Engineered high-affinity zinc binding site reveals gating configurations of a human proton channel
Molecular and Cellular Biology
© 2020 Cherny et al. The voltage-gated proton channel (HV1) is a voltage sensor that also conducts protons. The singular ability of protons to penetrate proteins complicates distinguishing closed and open channels.When we replaced valine with histidine at position 116 in the external vestibule of hHV1, current was potently inhibited by externally applied Zn2+ in a construct lacking the two His that bind Zn2+ in WT channels. High-affinity binding with profound effects at 10 nM Zn2+ at pHo 7 suggests additional groups contribute. We hypothesized that Asp185, which faces position 116 in our closed-state model, contributes to Zn2+ chelation. Confirming this prediction, V116H/D185N abolished Zn2+ binding. Studied in a C-terminal truncated monomeric construct, V116H channels activated rapidly. Anomalously, Zn2+ slowed activation, producing a time constant independent of both voltage and Zn2+ concentration. We hypothesized that slow turn-on of H+ current in the presence of Zn2+ reflects the rate of Zn2+ unbinding from the channel, analogous to drug-receptor dissociation reactions.
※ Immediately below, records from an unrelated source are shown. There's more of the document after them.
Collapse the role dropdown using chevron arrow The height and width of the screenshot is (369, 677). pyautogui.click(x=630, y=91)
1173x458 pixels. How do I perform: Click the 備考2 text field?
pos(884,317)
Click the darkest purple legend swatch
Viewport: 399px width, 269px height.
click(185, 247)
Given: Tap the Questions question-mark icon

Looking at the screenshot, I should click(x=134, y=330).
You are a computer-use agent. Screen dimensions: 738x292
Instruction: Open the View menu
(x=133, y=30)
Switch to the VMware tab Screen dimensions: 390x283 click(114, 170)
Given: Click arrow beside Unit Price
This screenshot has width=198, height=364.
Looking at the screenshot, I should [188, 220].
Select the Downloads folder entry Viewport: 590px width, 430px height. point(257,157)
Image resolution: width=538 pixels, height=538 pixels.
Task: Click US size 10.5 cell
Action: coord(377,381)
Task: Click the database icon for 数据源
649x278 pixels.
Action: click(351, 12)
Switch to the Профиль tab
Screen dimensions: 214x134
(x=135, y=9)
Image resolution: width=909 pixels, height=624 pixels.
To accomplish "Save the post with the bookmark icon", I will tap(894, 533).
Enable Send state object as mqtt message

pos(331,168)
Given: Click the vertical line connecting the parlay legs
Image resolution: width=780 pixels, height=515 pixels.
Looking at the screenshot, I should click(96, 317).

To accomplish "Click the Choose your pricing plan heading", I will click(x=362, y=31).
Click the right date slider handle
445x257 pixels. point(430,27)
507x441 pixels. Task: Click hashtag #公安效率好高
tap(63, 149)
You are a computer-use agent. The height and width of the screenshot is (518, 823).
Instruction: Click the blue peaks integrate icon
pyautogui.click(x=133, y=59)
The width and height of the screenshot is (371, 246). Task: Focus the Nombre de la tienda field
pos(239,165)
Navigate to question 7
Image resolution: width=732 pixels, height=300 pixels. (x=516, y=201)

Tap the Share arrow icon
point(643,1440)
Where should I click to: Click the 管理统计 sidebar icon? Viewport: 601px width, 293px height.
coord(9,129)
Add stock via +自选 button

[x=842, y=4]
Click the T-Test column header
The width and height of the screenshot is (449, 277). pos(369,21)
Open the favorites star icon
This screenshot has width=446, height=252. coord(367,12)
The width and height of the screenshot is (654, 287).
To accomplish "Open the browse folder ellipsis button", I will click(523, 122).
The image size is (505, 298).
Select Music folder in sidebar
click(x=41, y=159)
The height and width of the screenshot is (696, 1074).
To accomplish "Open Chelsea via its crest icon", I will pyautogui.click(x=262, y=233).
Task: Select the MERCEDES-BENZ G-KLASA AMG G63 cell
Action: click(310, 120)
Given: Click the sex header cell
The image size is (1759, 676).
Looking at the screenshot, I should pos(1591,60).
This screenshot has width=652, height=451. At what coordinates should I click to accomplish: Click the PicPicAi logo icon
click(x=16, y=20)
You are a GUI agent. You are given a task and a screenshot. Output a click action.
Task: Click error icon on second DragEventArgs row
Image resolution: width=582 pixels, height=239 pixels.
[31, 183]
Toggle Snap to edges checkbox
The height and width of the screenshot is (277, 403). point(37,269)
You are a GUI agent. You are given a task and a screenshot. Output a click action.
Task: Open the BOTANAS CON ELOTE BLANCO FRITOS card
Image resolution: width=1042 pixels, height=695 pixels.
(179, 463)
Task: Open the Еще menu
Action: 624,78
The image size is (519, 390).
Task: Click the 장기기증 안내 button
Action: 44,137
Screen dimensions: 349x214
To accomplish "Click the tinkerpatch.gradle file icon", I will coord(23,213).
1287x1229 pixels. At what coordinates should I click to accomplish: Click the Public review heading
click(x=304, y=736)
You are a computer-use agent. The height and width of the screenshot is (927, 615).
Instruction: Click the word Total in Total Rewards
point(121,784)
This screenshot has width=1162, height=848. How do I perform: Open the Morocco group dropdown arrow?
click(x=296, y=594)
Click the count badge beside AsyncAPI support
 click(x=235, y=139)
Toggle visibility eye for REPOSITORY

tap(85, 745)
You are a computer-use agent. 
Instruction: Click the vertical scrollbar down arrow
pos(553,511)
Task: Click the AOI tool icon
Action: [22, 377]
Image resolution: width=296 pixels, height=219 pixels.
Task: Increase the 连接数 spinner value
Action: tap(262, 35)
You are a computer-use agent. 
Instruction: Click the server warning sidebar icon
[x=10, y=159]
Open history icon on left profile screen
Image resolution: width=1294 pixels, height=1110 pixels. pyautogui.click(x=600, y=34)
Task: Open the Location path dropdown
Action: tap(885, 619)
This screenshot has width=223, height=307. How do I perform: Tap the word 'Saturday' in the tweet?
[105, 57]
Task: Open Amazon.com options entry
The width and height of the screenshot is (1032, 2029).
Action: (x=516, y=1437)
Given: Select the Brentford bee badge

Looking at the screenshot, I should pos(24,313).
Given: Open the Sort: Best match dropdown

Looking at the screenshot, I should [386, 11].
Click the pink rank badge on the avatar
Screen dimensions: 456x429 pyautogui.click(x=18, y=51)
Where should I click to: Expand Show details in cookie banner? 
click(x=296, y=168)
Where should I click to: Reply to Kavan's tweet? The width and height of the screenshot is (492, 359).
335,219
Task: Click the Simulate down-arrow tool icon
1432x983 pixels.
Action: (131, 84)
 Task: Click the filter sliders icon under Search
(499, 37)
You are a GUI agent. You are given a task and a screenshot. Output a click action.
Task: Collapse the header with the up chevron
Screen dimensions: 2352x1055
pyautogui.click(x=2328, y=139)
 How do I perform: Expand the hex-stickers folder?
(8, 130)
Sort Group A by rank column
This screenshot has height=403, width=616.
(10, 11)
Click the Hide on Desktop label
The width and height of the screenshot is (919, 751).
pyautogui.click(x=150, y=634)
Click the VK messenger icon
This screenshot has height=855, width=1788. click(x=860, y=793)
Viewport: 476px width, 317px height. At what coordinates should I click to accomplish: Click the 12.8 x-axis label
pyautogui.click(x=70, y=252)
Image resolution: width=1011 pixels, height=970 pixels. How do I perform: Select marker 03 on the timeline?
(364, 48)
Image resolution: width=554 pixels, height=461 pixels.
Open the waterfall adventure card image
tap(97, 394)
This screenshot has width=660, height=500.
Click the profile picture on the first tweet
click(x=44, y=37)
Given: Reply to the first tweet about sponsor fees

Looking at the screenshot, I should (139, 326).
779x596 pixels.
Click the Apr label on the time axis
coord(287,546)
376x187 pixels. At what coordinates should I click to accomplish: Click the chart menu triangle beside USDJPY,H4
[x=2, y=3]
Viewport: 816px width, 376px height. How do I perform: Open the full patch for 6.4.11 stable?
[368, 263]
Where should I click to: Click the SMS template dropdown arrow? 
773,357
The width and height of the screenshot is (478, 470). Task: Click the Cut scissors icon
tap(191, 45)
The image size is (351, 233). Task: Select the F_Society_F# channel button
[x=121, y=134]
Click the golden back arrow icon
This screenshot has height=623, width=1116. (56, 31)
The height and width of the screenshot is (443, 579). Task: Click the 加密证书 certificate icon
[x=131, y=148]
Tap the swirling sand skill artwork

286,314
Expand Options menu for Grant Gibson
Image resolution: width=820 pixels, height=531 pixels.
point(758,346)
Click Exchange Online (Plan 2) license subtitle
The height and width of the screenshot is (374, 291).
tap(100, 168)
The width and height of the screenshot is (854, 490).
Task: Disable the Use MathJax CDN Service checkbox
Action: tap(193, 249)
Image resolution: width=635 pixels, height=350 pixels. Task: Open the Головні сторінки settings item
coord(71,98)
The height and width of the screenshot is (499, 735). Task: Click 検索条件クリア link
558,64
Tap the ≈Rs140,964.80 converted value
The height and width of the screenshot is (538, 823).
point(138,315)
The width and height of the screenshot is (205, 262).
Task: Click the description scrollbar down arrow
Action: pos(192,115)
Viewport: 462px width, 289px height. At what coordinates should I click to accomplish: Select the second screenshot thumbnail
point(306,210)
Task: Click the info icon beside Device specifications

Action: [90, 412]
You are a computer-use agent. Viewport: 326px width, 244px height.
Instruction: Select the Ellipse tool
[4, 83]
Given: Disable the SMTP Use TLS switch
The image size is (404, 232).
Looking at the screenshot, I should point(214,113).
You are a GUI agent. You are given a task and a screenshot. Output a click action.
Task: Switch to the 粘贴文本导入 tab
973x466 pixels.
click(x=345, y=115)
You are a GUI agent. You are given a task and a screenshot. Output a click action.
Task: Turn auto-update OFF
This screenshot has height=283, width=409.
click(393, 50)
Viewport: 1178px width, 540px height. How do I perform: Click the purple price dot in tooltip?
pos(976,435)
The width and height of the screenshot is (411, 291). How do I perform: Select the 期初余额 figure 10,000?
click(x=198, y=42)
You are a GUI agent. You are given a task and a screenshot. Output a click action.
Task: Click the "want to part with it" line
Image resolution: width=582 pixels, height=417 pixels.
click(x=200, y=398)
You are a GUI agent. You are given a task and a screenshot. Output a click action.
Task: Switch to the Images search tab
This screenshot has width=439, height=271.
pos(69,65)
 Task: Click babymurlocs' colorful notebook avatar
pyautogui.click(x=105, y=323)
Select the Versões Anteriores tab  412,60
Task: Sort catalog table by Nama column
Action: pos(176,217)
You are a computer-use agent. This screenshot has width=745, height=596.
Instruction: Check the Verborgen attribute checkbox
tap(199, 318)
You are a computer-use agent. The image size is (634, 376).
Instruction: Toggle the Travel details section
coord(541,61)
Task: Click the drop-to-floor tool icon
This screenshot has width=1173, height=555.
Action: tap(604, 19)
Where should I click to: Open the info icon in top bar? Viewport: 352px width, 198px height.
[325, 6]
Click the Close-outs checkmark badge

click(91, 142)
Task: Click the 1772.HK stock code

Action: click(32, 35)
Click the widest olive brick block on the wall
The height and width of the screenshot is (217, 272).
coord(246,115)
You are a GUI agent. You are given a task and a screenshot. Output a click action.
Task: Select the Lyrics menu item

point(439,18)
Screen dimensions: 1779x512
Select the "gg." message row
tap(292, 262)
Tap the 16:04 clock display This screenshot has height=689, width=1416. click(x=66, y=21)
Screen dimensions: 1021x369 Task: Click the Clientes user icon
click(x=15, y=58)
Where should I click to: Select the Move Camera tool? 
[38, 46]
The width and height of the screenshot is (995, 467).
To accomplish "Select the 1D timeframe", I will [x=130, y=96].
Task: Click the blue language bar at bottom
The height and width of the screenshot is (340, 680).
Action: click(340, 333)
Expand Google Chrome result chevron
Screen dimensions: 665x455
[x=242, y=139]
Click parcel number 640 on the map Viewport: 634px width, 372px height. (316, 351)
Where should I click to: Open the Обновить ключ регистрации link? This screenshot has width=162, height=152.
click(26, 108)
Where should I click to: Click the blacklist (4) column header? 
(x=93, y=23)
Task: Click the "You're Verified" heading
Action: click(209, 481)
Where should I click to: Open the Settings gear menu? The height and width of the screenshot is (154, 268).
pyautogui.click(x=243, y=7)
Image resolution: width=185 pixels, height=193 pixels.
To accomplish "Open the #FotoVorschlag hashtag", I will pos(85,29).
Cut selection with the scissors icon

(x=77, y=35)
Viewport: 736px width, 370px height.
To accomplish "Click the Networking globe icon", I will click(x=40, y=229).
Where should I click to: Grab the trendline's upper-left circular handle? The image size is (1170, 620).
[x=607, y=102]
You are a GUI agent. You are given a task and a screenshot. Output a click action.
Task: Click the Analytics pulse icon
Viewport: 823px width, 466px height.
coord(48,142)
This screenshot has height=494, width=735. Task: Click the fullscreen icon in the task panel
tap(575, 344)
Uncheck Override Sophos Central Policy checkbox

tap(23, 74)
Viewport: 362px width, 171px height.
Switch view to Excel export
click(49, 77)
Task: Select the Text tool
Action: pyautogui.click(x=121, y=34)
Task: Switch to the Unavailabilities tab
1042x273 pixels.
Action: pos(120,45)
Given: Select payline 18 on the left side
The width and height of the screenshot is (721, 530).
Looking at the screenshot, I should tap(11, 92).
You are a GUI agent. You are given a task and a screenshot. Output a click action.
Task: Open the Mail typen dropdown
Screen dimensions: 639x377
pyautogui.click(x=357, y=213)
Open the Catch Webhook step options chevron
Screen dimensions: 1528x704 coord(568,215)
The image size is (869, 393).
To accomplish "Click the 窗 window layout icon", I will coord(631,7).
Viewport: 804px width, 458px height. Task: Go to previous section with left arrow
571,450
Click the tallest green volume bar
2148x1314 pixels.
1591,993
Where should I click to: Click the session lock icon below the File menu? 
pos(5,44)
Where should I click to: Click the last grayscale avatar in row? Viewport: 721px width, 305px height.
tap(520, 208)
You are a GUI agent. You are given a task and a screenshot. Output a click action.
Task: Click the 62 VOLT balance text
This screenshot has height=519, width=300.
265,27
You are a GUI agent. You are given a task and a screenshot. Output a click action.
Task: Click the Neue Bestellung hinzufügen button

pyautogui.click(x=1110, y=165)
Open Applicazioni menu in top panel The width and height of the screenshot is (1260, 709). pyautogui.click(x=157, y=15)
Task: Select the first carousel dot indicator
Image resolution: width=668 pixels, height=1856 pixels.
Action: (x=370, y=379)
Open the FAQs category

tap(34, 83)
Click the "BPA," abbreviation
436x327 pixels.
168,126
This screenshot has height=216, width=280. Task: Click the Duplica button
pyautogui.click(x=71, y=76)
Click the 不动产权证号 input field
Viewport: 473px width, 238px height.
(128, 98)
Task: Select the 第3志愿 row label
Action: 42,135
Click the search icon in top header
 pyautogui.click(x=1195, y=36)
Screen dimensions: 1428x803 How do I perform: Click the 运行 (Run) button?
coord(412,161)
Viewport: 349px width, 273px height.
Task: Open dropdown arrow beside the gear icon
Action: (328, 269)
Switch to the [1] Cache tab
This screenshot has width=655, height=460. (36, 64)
This behavior in turn suggests that the affinity for Zn2+ is greater in the closed state of hHV1. Supporting this hypothesis, pulse pairs revealed a rapid component of activation whose amplitude decreased after longer intervals at negative voltages as closed channels bound Zn2+. The lower affinity of Zn2+ in open channels is consistent with the idea that structural rearrangements within the transmembrane region bring Arg205 near position 116, electrostatically expelling Zn2+. This phenomenon provides direct evidence that Asp185 opposes position 116 in closed channels and that Arg205 moves between them when the channel opens.